Sam Taylor Wood's recent debut feature film, Nowhere Boy about the early life of John Lennon, will be shown on June 14.

Widely considered one of the seminal films of the 1960s, Italian director Michelangelo Antonioni's Blow-Up will be screened on June 21, starring David Hemmings as a nihilistic, wealthy fashion photographer in mod Swinging London.

Getting a rare big screen showing on June 28 will be Tonite Let's All Make Love In London, a cool and interesting audio-visual montage on the then-happening pop, art, protest and fashion scenes, featuring rare concert footage and music by Pink Floyd, the Animals and the Stones.

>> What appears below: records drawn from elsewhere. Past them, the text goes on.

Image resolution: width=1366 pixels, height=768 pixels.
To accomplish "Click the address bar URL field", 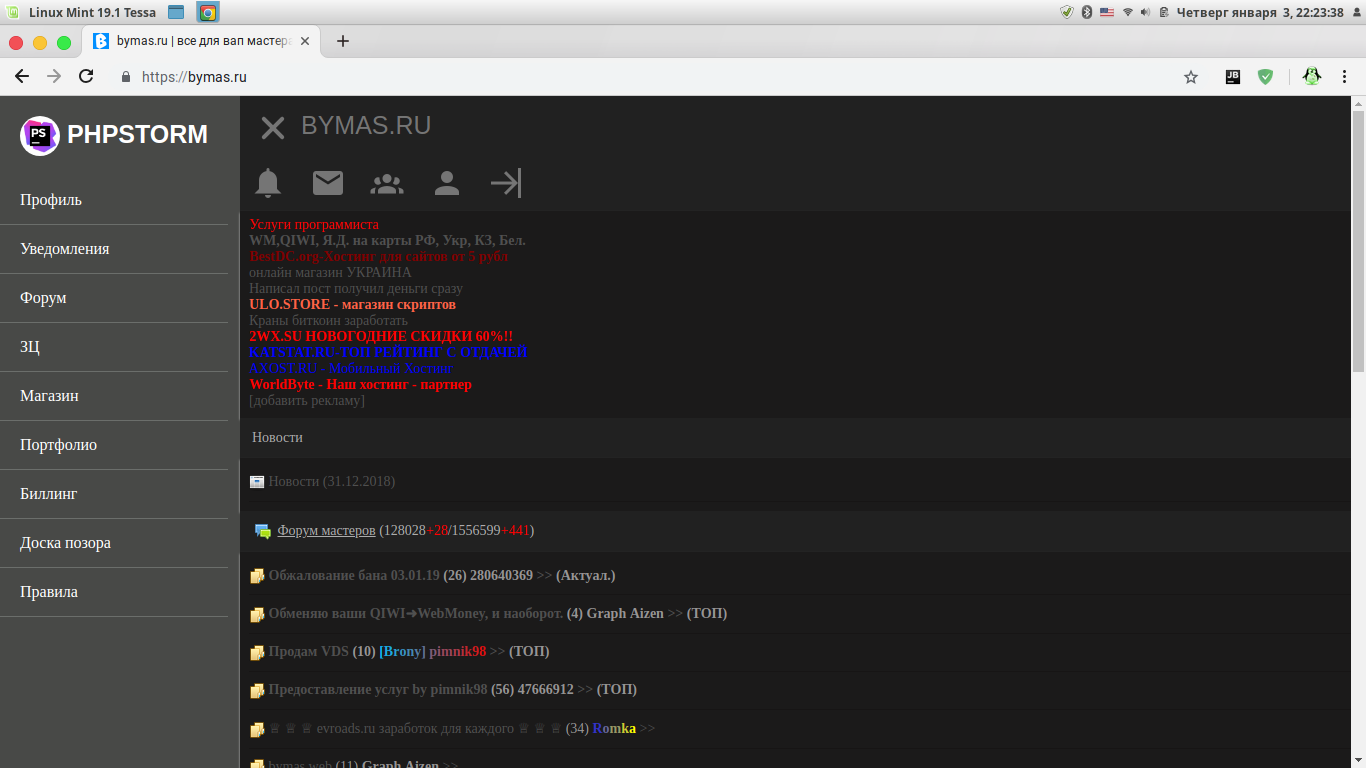I will [x=600, y=77].
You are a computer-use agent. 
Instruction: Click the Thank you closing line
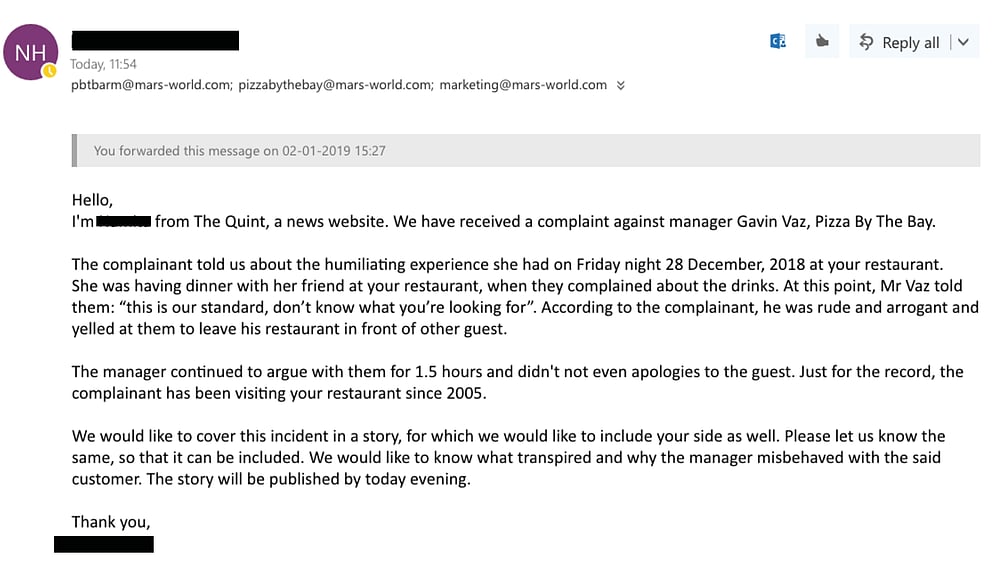(111, 521)
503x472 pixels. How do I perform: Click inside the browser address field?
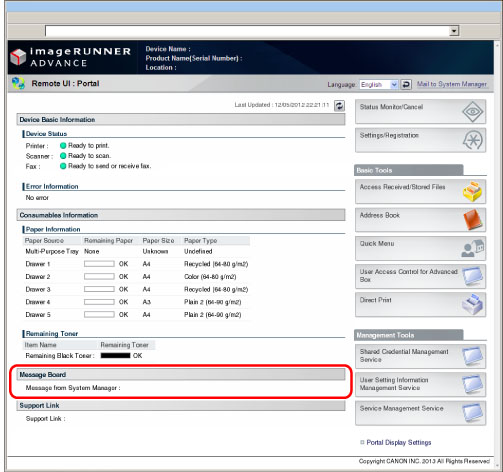point(247,31)
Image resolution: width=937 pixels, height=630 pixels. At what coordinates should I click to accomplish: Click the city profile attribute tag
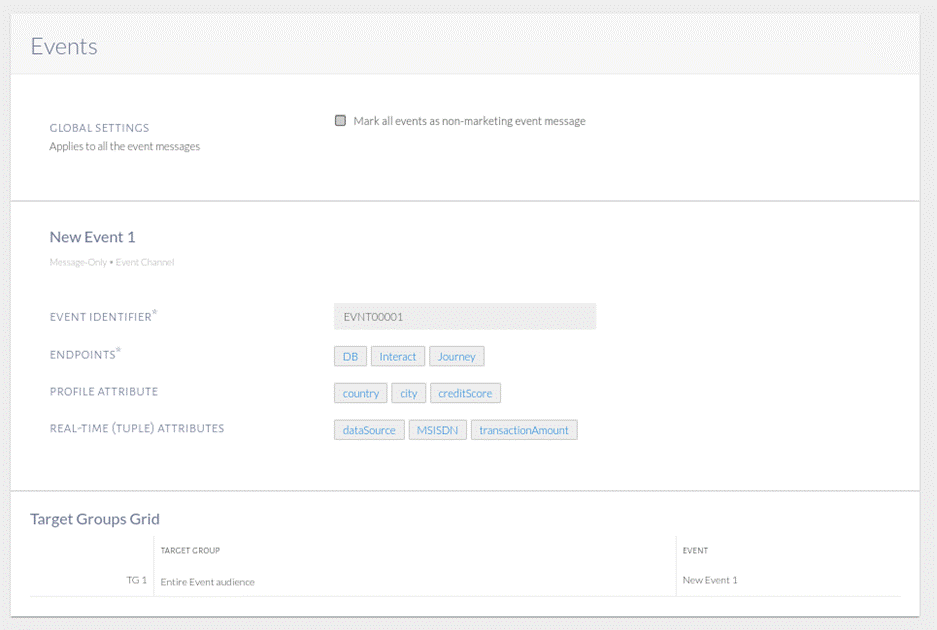pyautogui.click(x=408, y=393)
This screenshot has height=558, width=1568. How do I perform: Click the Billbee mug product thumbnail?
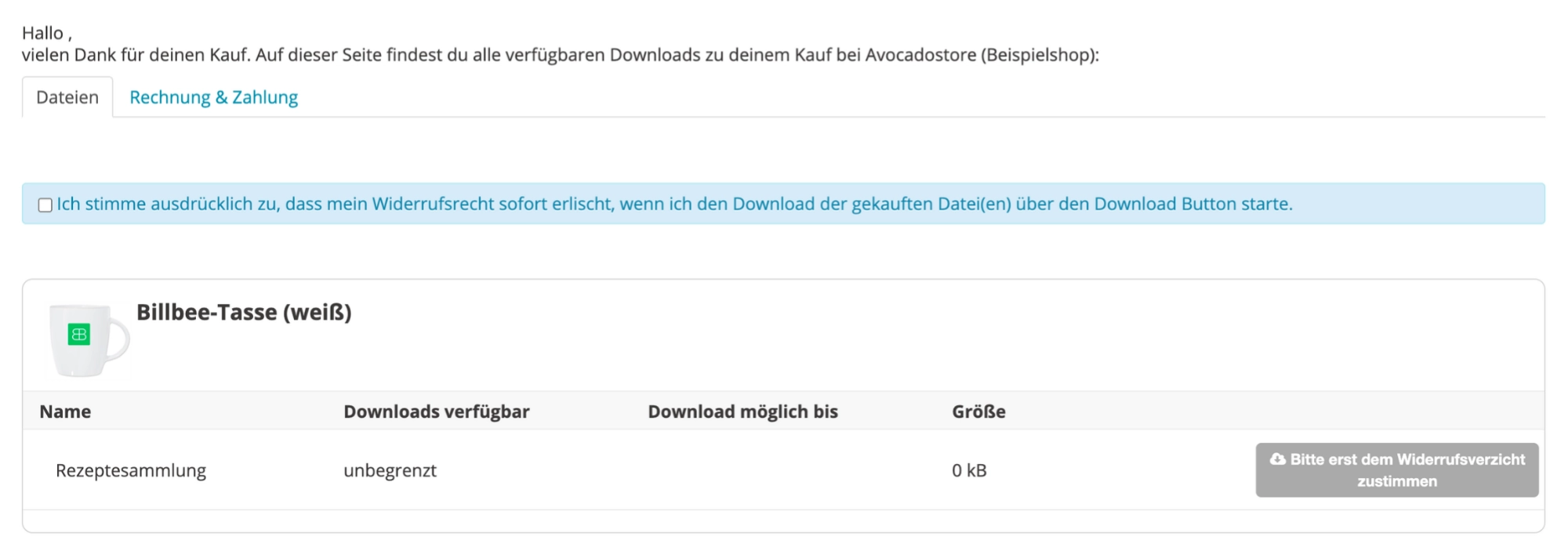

Telstar, Nick Moran's film about the troubled life of seminal pop producer Joe Meek is on July 5.

While a two-part collective of archive footage of Norwich in the 1960s will be shown on July 12.

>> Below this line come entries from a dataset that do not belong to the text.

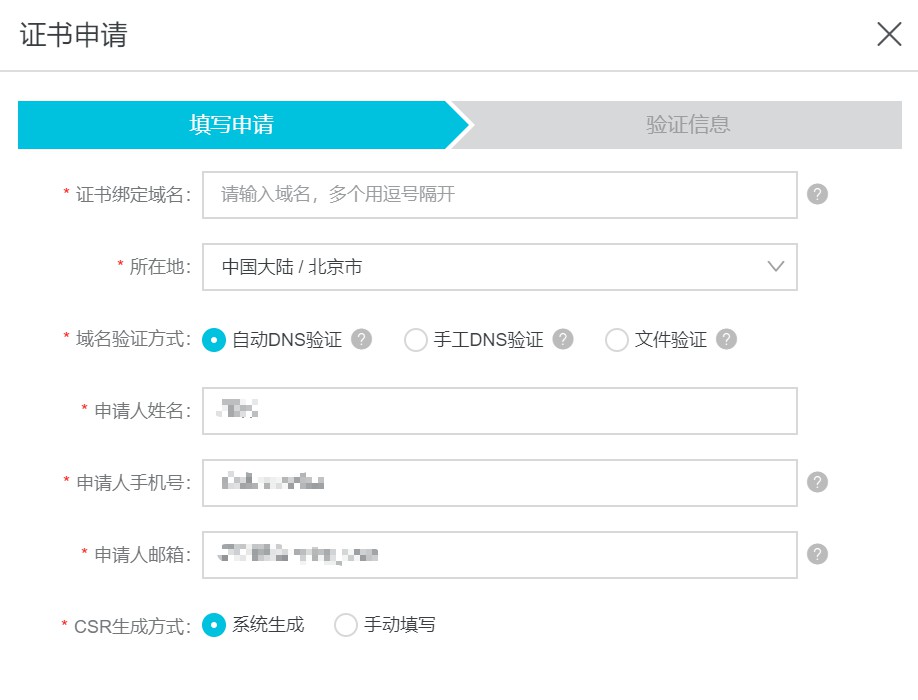Viewport: 918px width, 700px height.
Task: Select 自动DNS验证 radio button
Action: pyautogui.click(x=213, y=340)
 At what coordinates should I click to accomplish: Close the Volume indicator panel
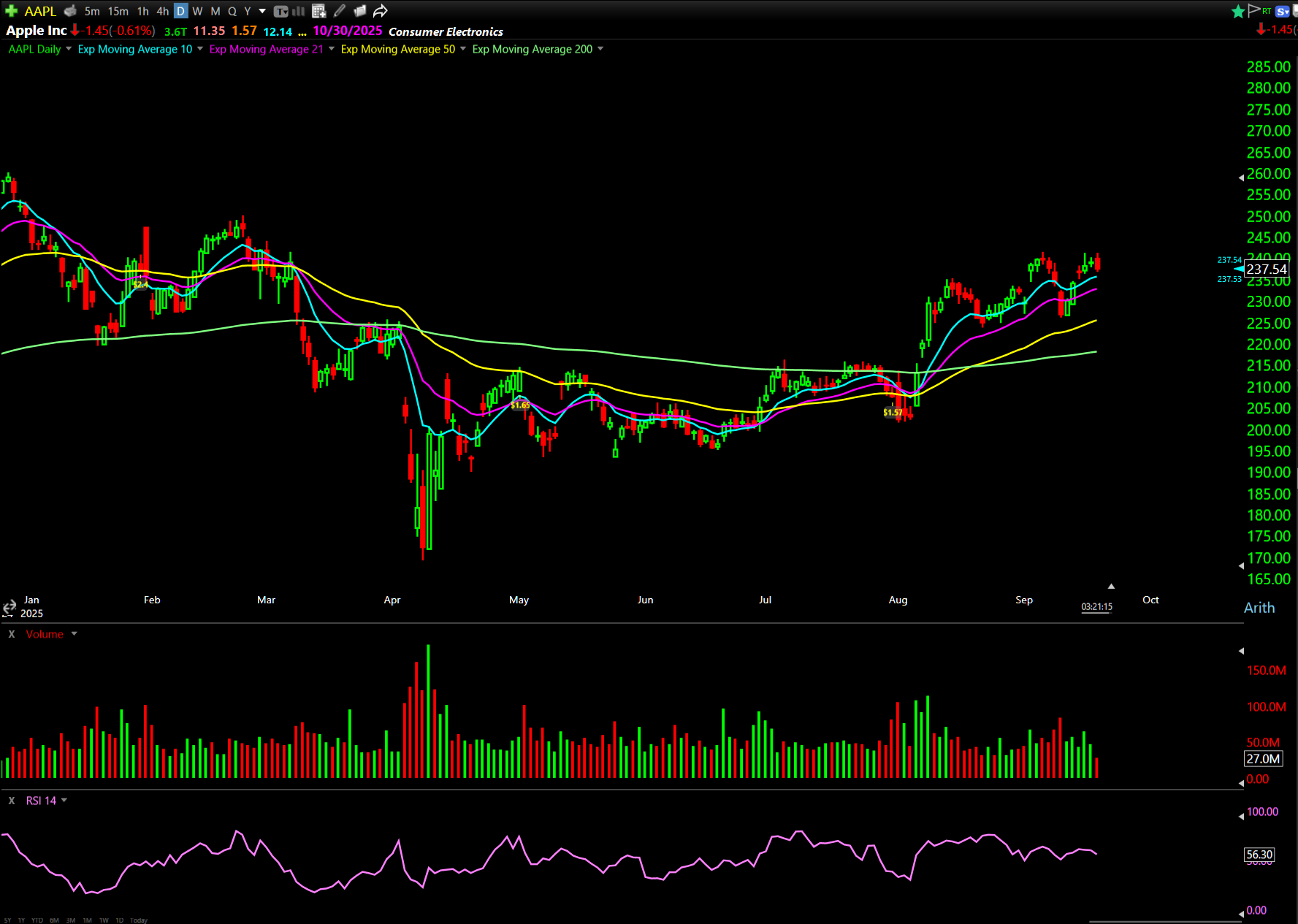pos(12,634)
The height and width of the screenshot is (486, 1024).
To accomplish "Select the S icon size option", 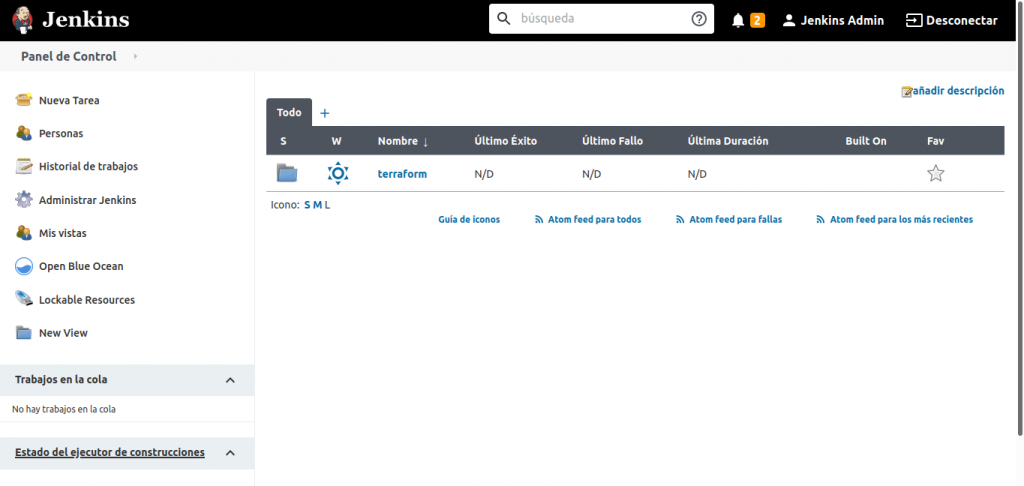I will pos(307,204).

More details: www.picturehouses.co.uk

t Dedicated Followers of Fashion

Among the activities will two events looking back at the fashion of the period.

On July 15 (11am-2pm) all dedicated followers of fashion are being urged to dig out their groovy outfits to add to museum collections.

Take along outfits, photos and stories and enjoy free admission.

While July 18 (1pm-4pm) will be Groovy Sunday, with the chance to dress up in period clothes, enjoy a 60s style makeover by vintage hair and beauty stylists, try out groovy dance moves to 60s sounds and have a fab photo shoot.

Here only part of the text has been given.